Speaking of Massachussetts, you don't even have to be in office for multiple generations to get the general idea of a legacy. James Michael Curley was governor of Boston off and on for almost 40 years, and even though his children were never politcally active, they knew every important democrat in the country, and all the important business leaders in the state. When you talk about coming down like a ton of bricks on people for libel, that was exactly what Curley liked to do. And when he WAS convicted, it didn't always keep him out of office. When it comes to local or even state politics, people don't always give a crap about criminal records. Hell, Curley was convicted of election fraud before he even ran for office, and he was able to turn it into a positive on the campaign trail. Or look at Louisiana, and the election won by Edwin Edwards AFTER a conviction for taking bribes while in office. Hell, they loved him so much that they let him write the current election system down there.

For a really good book about when people are and are not willing to put up with crime coming out of a political office, check out "The Last Hurrah" by Edwin O'Connor. It's a thinly veiled allegory about Curley, and yes, he did sue O'Connor for libel.
FlakJacket
QUOTE (Nath)
Don't remember seeing such thing, but I could simply have missed it. Or it could have been in NAGEE issue n9.

Ah, yeah that's where it's from.
Siege
QUOTE (toturi)
A scion of any political dynasty has a tremendous advantage, given that even if he was caught, whole legions of lawyers would be defending him. If he is caught but never convicted, he could come down like a ton of lawyered bricks on anyone who "libels" him.

Tough call -- depending on the family, the child might be silenced to prevent embarassment to the family and minimize the potential of leaks being spread to outsiders.

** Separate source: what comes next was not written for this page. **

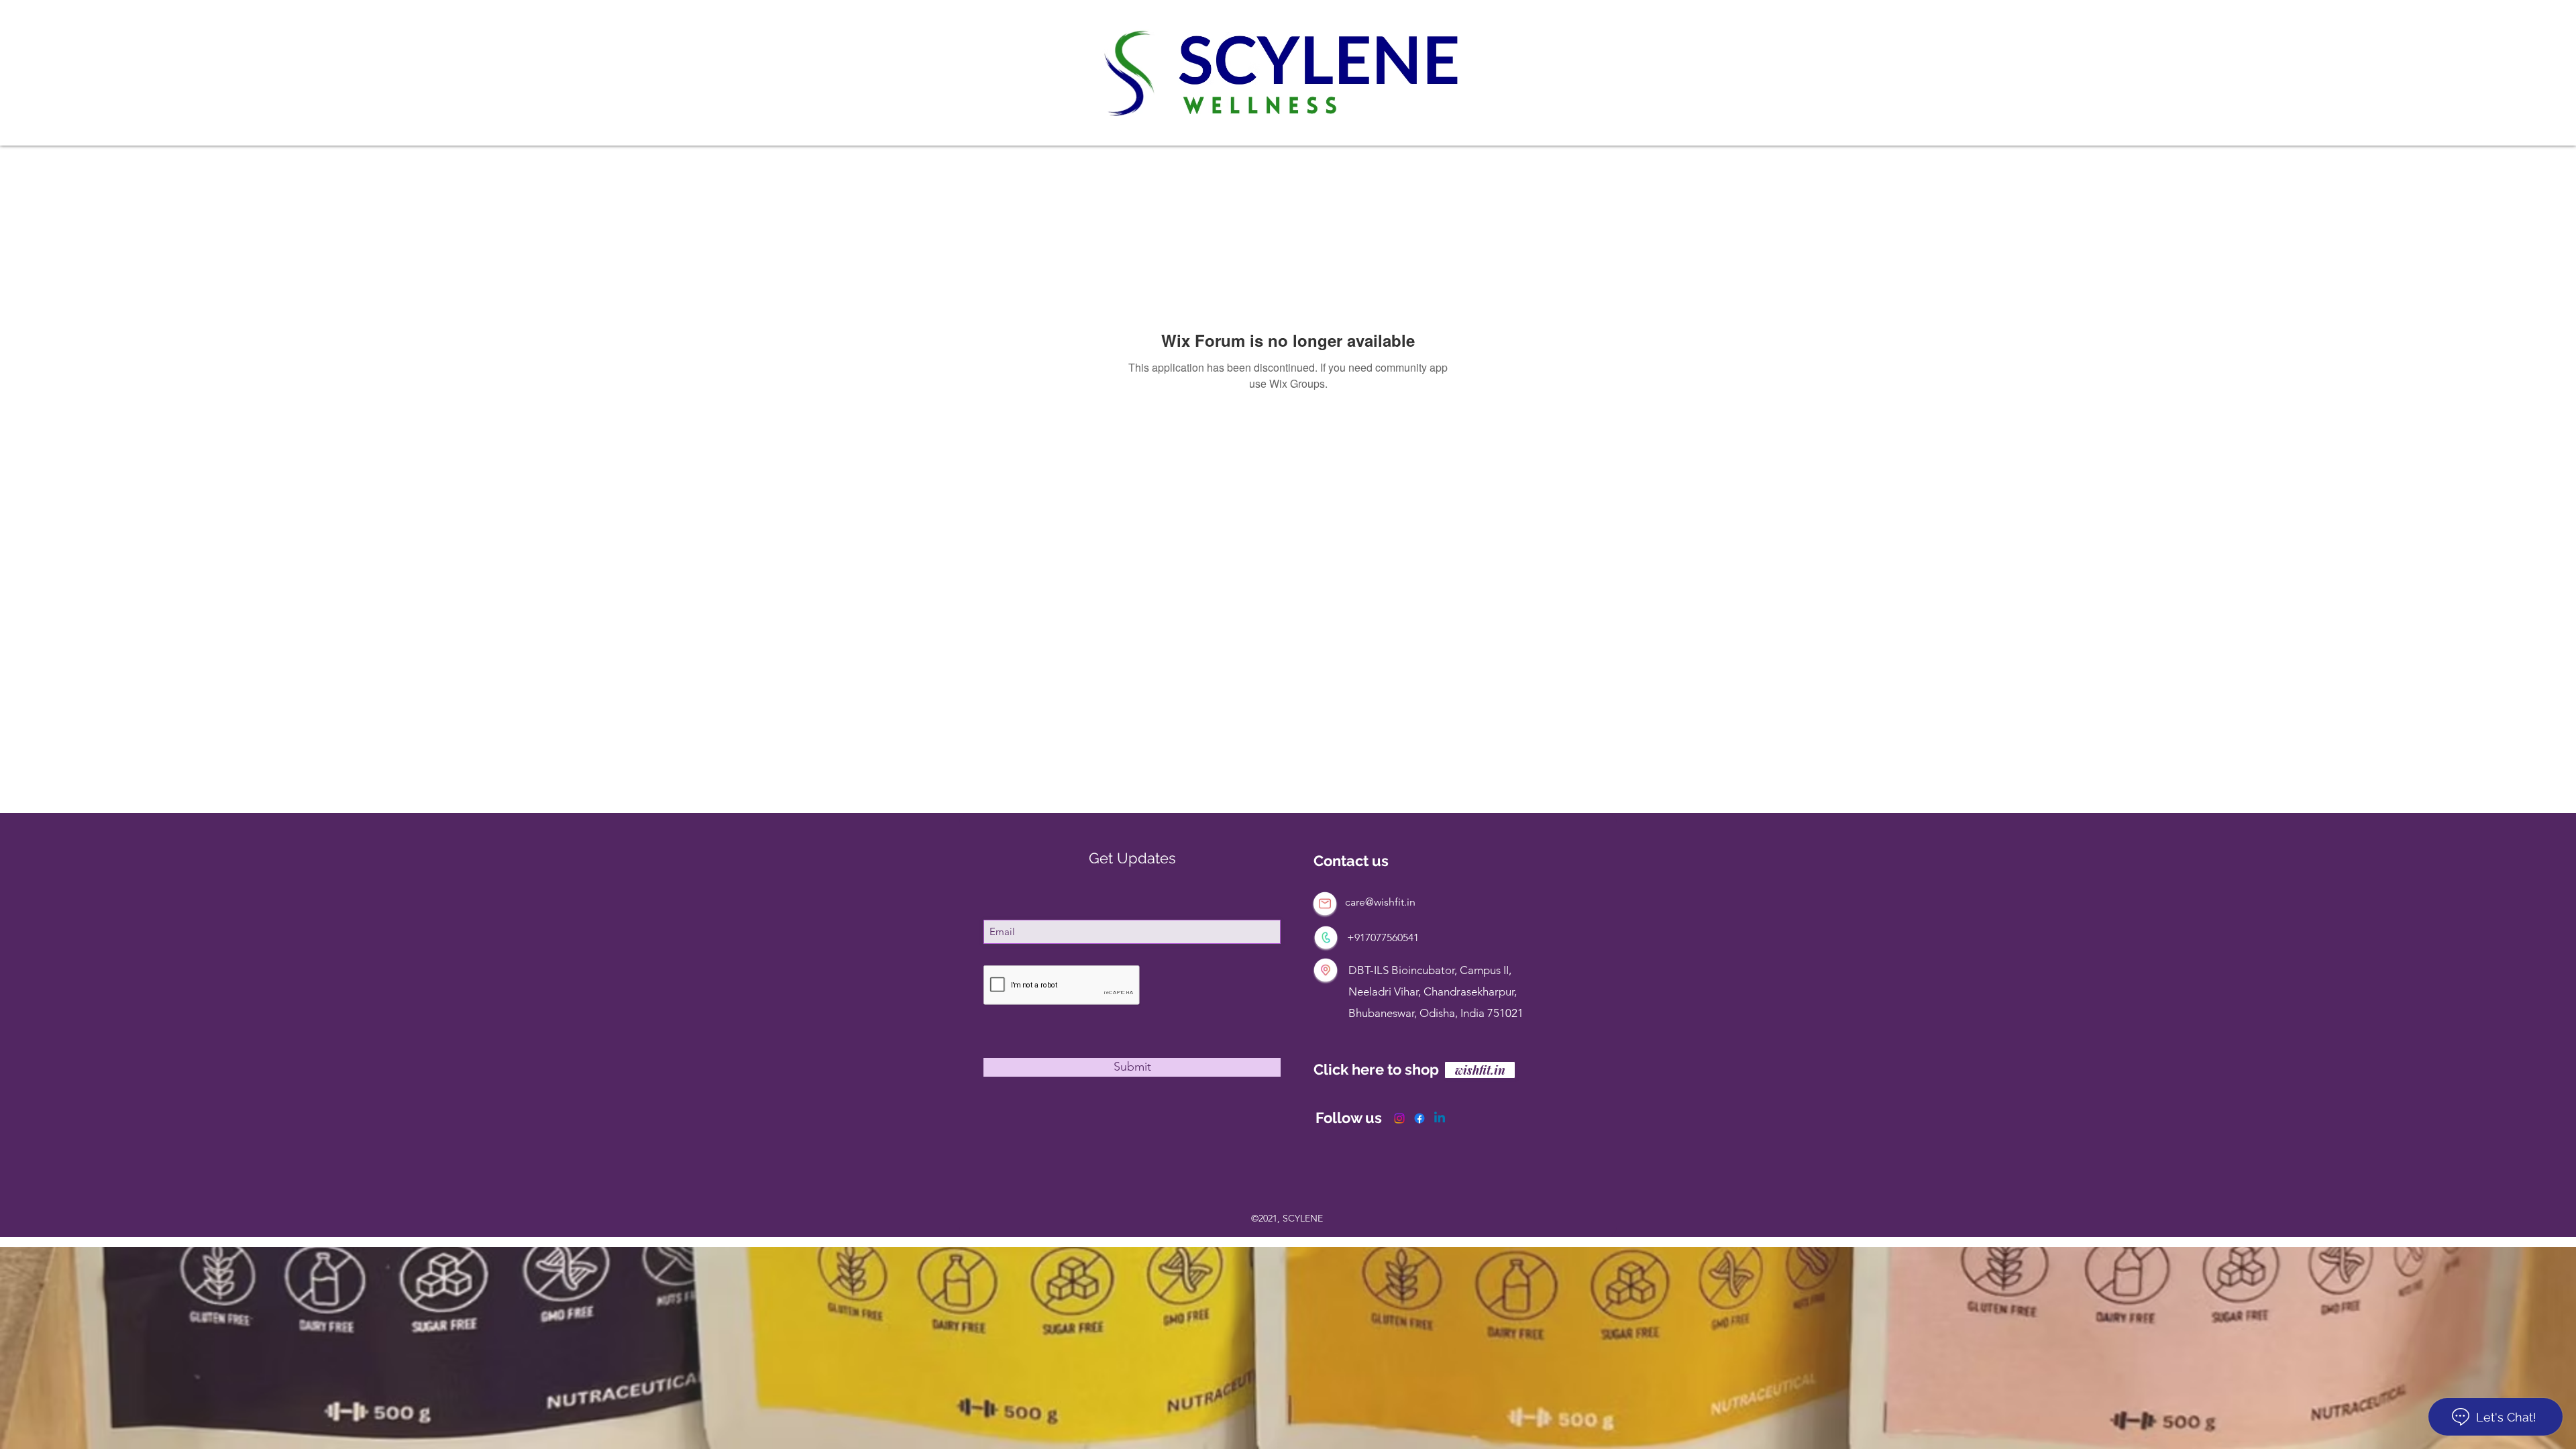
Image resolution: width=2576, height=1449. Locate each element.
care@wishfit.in (1380, 902)
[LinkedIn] (1439, 1118)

Not every parent is willing to indulge a child's recklessness.

-Siege
Crimsondude 2.0
And sometimes not saying anything makes things disappear faster than making a federal case out of it. That's what fixers are for (and why they are called "fixers") *ahem*

BTW, I believe you meant slander.
CircuitBoyBlue
Probably meant libel. These things tend to come out in newspapers, or electronic print, which would make it libel. Plus, the old cliche is the politician suing his enemies for libel, they usually see slander suits as throwing stones from glass houses.